The project tracks all the prides, social hierarchies, interactions and deaths. Only one lion is collared at the moment so most of this is done by just driving around. Unfortunately, the second collared lioness was killed recently due to poisoning.

Elephant Monitoring: our other main project.

We learned how to take pictures of the elephants to identify them. We inputted our sightings in the database (but the internet was seriously slow and often nonfunctional which hinders progress).
This elephant was injured by a poisoned arrow. Unfortunately, some local Masai people are seeking the tusks. One tusk can bring in $5000, which is 100 months worth of wages.

Elephant family. The largest elephant herd we saw had 42 indiviudals.

Cheetah tracking
Also a project. We learned to ID cheetahs by their tail patterns.

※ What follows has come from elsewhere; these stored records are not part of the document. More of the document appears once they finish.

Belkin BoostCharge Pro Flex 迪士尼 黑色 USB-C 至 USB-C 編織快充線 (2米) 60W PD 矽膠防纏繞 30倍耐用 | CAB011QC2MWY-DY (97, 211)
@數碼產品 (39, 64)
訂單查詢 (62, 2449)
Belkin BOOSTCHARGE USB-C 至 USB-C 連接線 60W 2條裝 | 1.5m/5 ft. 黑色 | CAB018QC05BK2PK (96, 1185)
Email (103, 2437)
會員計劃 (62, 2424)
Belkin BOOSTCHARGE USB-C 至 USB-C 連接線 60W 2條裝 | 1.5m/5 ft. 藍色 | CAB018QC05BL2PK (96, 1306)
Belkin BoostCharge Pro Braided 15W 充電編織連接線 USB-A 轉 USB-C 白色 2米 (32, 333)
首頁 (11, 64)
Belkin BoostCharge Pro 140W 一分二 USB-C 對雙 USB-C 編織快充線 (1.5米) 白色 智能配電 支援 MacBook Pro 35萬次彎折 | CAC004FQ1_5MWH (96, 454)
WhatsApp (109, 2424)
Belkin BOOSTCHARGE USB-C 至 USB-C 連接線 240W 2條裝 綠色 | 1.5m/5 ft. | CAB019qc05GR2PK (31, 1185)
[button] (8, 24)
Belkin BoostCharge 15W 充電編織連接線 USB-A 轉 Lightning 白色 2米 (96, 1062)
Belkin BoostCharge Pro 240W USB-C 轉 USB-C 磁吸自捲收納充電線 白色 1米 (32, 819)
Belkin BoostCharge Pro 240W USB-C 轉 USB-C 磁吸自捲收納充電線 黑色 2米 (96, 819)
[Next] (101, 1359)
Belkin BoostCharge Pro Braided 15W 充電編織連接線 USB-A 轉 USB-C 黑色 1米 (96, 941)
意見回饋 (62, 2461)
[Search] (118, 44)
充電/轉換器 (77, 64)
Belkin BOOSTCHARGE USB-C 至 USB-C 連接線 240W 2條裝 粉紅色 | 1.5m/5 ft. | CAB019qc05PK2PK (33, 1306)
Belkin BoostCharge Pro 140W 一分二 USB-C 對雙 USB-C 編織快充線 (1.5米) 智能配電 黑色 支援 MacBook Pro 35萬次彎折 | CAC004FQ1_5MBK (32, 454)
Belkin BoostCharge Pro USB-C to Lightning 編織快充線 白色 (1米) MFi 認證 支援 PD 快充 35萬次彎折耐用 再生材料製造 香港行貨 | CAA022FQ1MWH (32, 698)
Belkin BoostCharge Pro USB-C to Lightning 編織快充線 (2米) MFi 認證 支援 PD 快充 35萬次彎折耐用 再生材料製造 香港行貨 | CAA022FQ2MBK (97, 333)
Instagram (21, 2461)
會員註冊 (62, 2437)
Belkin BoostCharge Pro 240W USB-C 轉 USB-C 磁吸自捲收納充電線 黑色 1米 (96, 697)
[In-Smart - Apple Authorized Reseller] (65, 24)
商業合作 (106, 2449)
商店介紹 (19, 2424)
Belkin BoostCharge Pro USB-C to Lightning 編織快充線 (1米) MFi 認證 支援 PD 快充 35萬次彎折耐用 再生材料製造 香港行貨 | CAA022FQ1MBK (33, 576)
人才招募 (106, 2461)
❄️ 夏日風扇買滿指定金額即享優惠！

Hippos! They are stinky and viscious!
I have a new respect for hippos as they are responsible for more people killings than lions. One hippo ate a Chinese tourist the same day we visited the reserve. I have a whole new perspective on the hungry hippo game now.

Our resident baboon. 
I could watch baboon colonies all day long. So fascinating. If you have any interest, definitely read “A Primates Memoir” by Robert Sapolsky. Being out here made me wish I did field work instead of lab work!
Water buffalo and their bird friends: a codependent relationship

Note: if you are confronted with a buffalo, lie down. It’s better to get trampled on than speared by its horns.

Killing! Yeah!

Birds abound. We had a birder ecology professor in our group. He almost saw 200 different types of birds in East Africa! Towards the end, we got awarded homemade jerkey for every new bird sighting.

 Spitting cobra crossing our path
We had one in our camp and one went into our friend's house and spit at his dog. Scarier than any lion.
Wildebeests and Tommys

We saw lots of gorgeous giraffes
Now this is Africa!!!
After hours and hours in the jeep, I thought I’d adapt to the animals and beauty. Sure I got used to zebra here, giraffe there, elephant here, but it was still all pretty incredible!